10 Possible Questions:

  1. How would you describe yourself as a leader/manager?
  2. What has been your team’s biggest achievement?
  3. What drives you crazy in people you manage?
  4. What do you look for when you hire/promote people?
  5. What are the biggest priorities for your department over the coming quarter/year?
  6. What is the typical career path and time frame associated for a person in this role?
  7. How do you communicate with your team members?
  8. How will new hires be trained for the new position?
  9. What are the principal metrics in terms of individual reviews?
  10. What are the roles of the others in the department?


Most interviews will end with a chance for you to ask a few questions, if you do not get the opportunity ask for it or bring it up on your own. When the time comes and you have the chance make sure you take it, failure to ask anything may be inferred as disinterested or unprepared. Have more questions you actually plan on asking ready. It might seem obvious but pay attention to what was already said during your interview, some of your questions may have already been addressed during the interview.

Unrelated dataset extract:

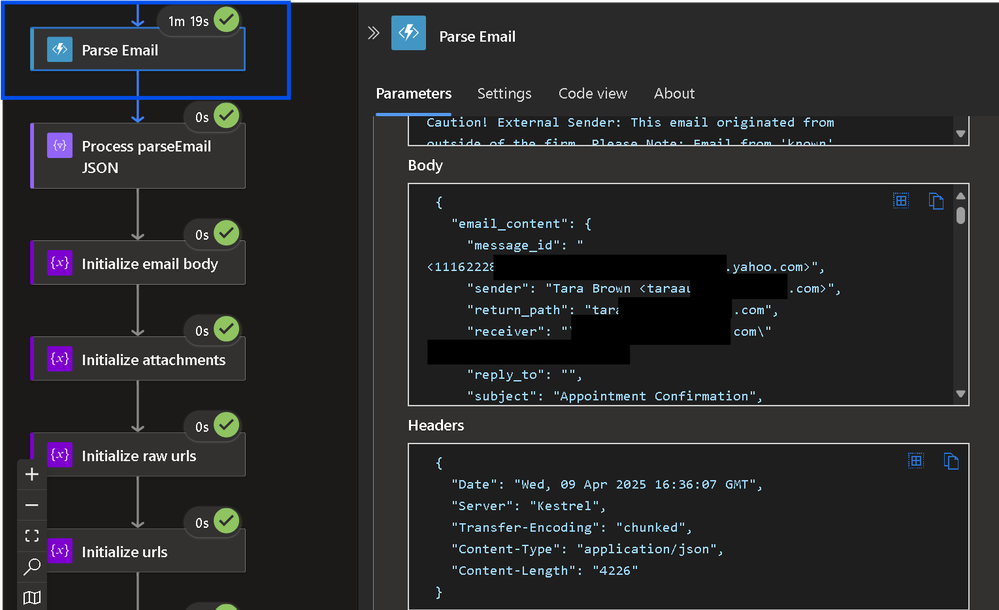Switch Headers output to table view
The image size is (999, 610).
click(x=915, y=461)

After the interview is over, take the time to analyze all of the information you were just given. Examine the information as well as any potential red flags that might have been given during the interview by the interviewee. Here are a few possible red flags to consider and reflect upon:

  1. Lack of general respect and manners. Please & thank you goes both ways.
  2. There’s an overall lack of enthusiasm for you, your resume and the general interview.
  3. Inappropriate questions, you would be surprised at some of the questions interviewers ask potential new clients.
  4. An ego that is inflated, when an interviewer continues to interject their personal achievements.
  5. Your gut feeling; trust your gut.


Throughout your new job journey don’t overlook “during interview” preparation. Good luck!